A Semidefinite Programming-Based Branch-and-Cut Algorithm for Biclustering
Antonio M. Sudoso
TL;DR
This work addresses the k-densest-disjoint biclique (k-DDB) biclustering problem by developing a tailored semidefinite programming (SDP) based branch-and-cut algorithm. It leverages an SDP relaxation (lifted to a rank-constrained form) with strengthening valid inequalities and a cutting-plane scheme to obtain tight upper bounds, while a rounding-based heuristic yields high-quality feasible biclusters for lower bounds. A specialized branching strategy reduces problem size by enforcing must-link and cannot-link constraints within lower-dimensional SDP subproblems. Computational results on synthetic and real-world gene-expression datasets show that the method can solve instances up to about 1248 vertices—roughly 20x larger than what general solvers can handle—highlighting the practical scalability and robustness of the approach.
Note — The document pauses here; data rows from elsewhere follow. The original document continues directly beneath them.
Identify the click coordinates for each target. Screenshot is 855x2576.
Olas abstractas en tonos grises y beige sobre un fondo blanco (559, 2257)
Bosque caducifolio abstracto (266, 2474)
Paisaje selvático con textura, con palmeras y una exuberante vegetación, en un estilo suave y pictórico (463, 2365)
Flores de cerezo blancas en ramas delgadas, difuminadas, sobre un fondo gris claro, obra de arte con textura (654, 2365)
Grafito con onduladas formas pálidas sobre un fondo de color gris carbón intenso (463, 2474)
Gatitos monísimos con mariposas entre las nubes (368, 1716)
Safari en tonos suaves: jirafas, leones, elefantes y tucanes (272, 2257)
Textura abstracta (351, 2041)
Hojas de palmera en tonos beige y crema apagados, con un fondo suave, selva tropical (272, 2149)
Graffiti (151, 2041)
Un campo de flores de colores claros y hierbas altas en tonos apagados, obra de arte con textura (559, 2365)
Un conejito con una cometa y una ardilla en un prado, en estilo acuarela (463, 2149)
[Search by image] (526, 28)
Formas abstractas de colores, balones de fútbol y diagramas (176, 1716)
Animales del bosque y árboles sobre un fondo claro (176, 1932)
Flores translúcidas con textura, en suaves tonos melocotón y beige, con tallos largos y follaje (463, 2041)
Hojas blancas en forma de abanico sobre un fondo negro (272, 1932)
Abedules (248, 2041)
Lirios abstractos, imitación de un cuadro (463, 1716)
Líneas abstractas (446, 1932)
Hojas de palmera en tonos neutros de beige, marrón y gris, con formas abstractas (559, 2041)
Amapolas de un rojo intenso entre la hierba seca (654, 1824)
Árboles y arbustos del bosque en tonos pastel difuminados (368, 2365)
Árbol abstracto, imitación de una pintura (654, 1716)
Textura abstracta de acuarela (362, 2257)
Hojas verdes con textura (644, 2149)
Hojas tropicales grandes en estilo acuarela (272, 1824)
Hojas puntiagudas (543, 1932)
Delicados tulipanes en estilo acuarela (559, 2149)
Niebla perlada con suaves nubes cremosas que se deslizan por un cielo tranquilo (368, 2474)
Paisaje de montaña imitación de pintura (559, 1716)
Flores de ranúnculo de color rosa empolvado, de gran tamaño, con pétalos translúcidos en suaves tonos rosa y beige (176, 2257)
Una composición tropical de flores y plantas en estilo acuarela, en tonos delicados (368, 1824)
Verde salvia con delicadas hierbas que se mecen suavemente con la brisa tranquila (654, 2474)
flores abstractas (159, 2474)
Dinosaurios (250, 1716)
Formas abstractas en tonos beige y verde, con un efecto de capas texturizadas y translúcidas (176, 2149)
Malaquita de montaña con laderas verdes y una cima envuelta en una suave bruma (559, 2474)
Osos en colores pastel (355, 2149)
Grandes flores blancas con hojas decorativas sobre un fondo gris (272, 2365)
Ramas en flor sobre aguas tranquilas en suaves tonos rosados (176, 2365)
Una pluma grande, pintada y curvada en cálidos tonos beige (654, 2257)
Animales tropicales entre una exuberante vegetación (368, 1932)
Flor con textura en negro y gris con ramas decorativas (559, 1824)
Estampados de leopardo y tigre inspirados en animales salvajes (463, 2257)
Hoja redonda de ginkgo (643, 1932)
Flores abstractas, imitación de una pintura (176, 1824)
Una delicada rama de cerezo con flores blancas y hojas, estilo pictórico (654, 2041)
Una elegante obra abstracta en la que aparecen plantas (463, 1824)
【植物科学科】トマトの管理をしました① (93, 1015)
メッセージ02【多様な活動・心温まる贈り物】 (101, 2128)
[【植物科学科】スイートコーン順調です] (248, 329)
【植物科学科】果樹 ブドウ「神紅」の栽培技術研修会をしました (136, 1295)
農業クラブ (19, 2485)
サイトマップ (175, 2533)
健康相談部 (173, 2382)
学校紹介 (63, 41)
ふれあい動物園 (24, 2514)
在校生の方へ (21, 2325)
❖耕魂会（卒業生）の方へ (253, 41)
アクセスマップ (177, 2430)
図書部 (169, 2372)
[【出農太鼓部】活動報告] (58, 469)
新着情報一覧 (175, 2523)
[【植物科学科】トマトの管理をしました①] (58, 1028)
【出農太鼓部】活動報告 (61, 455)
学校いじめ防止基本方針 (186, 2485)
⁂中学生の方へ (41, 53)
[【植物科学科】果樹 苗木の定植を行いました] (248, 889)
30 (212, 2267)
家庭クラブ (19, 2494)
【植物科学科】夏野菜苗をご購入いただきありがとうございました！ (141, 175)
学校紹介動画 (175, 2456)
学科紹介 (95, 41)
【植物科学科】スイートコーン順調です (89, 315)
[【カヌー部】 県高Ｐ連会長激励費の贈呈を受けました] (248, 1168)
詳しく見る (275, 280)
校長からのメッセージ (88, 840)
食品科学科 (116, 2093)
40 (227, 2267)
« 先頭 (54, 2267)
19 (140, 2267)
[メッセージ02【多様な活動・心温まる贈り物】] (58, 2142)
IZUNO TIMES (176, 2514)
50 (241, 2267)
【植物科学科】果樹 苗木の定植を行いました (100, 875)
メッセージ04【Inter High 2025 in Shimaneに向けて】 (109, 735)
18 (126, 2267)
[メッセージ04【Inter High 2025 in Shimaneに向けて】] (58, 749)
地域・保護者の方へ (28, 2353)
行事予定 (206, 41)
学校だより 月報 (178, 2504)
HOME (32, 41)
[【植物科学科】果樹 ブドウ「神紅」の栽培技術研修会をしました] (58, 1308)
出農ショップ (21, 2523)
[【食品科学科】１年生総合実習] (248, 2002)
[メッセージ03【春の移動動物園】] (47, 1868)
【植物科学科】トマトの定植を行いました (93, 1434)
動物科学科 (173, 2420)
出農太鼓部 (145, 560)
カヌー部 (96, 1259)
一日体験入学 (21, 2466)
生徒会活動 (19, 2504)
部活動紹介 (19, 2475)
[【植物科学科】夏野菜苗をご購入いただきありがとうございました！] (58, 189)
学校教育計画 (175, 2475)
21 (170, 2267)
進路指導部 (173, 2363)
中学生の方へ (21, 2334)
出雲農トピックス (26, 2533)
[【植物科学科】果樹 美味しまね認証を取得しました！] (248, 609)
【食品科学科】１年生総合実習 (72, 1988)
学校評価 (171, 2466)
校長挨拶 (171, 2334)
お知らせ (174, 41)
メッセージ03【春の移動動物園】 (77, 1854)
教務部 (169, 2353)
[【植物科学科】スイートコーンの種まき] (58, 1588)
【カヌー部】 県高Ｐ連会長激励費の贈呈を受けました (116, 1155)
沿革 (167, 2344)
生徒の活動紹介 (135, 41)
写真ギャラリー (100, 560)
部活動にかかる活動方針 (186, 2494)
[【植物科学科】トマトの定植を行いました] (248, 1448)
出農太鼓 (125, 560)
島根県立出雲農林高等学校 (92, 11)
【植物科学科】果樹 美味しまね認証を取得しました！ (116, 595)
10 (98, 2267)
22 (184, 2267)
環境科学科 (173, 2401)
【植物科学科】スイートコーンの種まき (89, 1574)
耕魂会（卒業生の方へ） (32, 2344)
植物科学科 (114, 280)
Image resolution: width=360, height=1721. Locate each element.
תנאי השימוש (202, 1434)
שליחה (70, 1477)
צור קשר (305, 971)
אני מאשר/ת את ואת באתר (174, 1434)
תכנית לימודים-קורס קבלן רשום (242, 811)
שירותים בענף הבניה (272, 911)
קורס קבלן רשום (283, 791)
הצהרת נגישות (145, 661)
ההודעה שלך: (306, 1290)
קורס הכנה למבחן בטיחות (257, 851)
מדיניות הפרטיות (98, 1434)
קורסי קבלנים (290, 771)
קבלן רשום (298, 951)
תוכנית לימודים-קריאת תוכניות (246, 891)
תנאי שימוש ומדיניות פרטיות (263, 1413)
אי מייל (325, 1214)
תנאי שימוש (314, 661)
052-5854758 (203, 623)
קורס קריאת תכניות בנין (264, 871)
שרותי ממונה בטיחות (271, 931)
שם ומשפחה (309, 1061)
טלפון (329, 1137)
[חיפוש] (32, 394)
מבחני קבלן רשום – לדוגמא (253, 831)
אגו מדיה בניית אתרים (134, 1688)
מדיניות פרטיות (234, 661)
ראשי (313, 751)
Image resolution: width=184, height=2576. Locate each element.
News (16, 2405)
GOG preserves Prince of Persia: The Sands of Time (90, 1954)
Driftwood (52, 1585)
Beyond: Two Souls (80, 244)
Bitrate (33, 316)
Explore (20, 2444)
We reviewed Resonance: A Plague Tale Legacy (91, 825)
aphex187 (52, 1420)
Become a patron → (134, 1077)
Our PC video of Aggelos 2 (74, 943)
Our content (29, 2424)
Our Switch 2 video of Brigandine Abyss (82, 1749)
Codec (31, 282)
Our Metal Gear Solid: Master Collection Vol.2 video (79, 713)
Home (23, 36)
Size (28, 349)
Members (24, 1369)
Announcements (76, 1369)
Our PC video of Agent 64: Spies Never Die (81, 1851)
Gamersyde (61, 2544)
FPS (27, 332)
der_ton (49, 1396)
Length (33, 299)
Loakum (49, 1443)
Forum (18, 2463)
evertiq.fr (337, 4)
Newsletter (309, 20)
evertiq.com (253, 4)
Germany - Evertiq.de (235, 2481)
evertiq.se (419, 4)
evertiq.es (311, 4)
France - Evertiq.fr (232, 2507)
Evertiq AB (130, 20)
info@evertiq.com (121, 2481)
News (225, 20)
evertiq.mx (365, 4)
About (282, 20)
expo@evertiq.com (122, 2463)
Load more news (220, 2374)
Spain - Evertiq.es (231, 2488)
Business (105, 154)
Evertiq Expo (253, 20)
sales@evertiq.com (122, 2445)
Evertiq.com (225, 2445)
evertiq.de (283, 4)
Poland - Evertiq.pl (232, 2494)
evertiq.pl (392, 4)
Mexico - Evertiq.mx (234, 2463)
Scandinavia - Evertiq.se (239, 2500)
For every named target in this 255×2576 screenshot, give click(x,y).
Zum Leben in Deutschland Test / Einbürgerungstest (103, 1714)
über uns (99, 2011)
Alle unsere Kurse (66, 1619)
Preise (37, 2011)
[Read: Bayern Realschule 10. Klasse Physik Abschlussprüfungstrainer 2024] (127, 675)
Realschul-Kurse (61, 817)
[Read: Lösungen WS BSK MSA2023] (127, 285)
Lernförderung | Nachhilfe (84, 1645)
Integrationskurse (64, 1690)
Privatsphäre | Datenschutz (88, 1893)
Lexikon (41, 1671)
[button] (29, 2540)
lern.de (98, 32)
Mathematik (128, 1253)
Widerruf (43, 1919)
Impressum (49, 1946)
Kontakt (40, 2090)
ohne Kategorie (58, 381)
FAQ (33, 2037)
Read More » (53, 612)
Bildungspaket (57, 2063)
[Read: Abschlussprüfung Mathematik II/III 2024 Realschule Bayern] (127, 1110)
The solver is publicly available, enabling reproducibility and further exploration of global biclustering optimizations.
Abstract
Biclustering, also called co-clustering, block clustering, or two-way clustering, involves the simultaneous clustering of both the rows and columns of a data matrix into distinct groups, such that the rows and columns within a group display similar patterns. As a model problem for biclustering, we consider the $k$-densest-disjoint biclique problem, whose goal is to identify $k$ disjoint complete bipartite subgraphs (called bicliques) of a given weighted complete bipartite graph such that the sum of their densities is maximized. To address this problem, we present a tailored branch-and-cut algorithm. For the upper bound routine, we consider a semidefinite programming relaxation and propose valid inequalities to strengthen the bound. We solve this relaxation in a cutting-plane fashion using a first-order method. For the lower bound, we design a maximum weight matching rounding procedure that exploits the solution of the relaxation solved at each node. Computational results on both synthetic and real-world instances show that the proposed algorithm can solve instances approximately 20 times larger than those handled by general-purpose solvers.